▸ **TASK ITEM**:
Only lines holding "will" are needed; copy each of them from the data below.

Data items:
*** Begin section ***
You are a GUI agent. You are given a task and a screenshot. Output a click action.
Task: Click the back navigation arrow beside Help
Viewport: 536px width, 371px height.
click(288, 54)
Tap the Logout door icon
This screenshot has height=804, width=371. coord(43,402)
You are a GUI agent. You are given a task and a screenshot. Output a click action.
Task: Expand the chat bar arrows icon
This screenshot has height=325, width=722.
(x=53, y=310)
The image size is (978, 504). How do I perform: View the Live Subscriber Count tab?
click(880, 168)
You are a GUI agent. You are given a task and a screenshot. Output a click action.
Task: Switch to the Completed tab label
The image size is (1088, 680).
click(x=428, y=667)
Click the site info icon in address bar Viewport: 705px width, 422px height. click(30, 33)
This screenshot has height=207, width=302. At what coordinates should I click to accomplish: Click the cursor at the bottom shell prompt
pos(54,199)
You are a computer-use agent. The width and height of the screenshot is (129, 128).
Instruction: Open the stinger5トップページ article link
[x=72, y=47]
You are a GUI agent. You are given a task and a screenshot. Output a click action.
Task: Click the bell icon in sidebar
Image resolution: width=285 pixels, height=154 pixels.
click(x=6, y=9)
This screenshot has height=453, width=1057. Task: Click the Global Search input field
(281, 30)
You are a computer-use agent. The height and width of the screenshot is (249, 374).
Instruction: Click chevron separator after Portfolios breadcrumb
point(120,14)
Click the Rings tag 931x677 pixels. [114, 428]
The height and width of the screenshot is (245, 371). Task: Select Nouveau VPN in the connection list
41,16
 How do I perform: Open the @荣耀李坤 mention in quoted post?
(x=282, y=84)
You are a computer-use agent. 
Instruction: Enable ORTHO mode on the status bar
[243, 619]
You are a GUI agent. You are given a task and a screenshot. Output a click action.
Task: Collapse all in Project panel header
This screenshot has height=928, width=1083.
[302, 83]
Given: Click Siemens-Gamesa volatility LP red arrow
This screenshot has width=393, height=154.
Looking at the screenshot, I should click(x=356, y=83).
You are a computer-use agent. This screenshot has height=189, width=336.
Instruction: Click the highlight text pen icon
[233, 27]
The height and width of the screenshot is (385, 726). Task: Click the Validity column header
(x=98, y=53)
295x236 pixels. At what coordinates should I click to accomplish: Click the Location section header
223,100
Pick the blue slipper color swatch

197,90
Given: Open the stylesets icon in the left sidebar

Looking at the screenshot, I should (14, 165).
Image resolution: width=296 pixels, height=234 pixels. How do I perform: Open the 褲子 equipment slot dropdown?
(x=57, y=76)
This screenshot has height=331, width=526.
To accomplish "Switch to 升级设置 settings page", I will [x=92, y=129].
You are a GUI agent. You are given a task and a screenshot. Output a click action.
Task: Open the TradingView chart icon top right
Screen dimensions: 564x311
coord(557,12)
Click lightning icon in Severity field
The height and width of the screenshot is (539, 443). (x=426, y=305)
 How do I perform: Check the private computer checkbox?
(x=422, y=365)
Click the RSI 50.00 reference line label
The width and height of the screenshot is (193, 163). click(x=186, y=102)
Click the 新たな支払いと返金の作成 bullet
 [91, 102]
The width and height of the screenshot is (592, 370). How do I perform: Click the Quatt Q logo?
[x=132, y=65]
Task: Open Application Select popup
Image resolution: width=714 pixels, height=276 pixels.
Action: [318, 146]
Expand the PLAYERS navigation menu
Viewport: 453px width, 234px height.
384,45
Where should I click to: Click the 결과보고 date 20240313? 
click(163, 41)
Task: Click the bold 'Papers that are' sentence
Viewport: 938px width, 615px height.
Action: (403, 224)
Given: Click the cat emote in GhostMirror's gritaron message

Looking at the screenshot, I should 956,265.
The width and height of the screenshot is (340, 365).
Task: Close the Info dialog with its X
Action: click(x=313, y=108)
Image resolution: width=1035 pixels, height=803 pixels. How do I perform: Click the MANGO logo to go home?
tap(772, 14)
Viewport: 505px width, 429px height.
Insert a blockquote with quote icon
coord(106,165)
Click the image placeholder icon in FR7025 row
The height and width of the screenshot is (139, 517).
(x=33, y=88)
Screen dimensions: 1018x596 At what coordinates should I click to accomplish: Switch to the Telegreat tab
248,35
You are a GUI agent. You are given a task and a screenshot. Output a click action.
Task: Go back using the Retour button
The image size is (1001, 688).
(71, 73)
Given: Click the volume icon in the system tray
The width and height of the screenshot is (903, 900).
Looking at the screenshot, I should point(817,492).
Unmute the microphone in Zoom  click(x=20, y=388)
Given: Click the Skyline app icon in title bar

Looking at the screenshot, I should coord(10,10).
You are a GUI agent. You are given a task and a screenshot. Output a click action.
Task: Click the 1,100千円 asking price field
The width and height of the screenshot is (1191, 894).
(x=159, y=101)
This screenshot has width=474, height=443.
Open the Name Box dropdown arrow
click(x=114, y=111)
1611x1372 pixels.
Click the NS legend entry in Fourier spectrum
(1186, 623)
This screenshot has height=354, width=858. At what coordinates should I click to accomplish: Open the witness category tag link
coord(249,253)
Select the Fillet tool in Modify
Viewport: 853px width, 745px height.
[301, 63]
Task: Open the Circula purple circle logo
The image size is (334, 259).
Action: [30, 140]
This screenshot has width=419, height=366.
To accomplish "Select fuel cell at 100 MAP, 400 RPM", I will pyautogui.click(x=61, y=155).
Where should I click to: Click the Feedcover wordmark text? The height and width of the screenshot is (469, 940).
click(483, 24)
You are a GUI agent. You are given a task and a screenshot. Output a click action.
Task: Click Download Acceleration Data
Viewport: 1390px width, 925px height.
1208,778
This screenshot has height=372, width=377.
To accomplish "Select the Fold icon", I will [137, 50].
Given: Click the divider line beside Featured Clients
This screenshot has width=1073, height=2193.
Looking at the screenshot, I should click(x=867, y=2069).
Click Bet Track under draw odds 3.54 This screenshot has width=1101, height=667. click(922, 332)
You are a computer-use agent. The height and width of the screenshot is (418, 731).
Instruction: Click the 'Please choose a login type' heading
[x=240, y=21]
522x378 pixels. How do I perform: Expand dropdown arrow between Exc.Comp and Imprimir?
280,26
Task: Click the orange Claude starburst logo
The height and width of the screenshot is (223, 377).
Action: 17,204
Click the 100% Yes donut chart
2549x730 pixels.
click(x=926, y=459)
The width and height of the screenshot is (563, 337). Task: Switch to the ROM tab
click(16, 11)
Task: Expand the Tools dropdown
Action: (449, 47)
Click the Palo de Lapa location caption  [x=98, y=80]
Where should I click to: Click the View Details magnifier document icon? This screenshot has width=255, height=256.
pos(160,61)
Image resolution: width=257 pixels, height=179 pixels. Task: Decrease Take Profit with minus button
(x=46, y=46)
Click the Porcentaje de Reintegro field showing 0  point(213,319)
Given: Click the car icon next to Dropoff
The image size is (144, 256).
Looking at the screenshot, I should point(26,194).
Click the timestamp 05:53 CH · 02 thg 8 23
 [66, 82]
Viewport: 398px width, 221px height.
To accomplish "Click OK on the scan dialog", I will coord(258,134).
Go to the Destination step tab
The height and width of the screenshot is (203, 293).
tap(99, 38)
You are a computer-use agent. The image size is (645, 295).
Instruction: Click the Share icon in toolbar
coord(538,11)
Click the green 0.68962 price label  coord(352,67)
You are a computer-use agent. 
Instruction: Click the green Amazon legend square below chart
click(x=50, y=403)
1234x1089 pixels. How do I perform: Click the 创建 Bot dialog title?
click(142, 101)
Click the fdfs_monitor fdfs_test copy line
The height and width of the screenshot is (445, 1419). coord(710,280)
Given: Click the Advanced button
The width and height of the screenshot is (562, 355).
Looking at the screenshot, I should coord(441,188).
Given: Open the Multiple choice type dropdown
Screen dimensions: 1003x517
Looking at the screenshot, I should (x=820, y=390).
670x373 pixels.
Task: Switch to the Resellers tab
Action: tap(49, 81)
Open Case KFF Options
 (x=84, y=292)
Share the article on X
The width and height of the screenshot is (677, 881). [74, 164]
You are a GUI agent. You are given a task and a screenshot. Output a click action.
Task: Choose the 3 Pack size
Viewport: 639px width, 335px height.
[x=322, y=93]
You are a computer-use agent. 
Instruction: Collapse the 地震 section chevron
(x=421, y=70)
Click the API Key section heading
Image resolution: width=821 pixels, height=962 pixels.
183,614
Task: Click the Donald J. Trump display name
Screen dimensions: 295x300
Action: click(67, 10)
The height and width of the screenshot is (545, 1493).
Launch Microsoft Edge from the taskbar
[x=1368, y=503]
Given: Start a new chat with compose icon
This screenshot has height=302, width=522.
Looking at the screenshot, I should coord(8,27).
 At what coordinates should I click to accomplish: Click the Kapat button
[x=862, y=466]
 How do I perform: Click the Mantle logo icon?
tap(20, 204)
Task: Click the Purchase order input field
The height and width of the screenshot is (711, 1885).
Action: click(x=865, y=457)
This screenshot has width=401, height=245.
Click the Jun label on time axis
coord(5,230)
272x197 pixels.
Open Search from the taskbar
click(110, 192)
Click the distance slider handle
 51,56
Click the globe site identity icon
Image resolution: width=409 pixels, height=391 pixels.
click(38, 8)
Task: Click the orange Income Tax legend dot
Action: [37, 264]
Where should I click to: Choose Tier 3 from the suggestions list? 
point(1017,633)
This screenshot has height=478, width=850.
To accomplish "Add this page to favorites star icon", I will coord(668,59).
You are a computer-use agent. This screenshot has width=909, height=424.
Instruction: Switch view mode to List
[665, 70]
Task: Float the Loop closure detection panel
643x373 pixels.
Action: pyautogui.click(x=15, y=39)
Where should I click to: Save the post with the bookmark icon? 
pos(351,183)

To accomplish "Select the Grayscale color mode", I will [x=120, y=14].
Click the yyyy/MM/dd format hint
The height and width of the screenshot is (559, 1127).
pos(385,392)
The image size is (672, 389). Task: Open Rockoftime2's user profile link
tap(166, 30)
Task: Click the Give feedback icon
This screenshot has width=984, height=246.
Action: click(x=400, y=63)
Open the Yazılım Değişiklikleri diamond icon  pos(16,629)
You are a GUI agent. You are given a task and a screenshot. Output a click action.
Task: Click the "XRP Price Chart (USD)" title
*** End section ***
▸ **THE COMPLETED TASK**:
To accomplish "Switch to 升级设置 settings page", I will [x=92, y=129].
To accomplish "Select fuel cell at 100 MAP, 400 RPM", I will pyautogui.click(x=61, y=155).
To accomplish "Select the Fold icon", I will [137, 50].
To accomplish "Click OK on the scan dialog", I will coord(258,134).
To accomplish "Add this page to favorites star icon", I will coord(668,59).
To accomplish "Select the Grayscale color mode", I will [x=120, y=14].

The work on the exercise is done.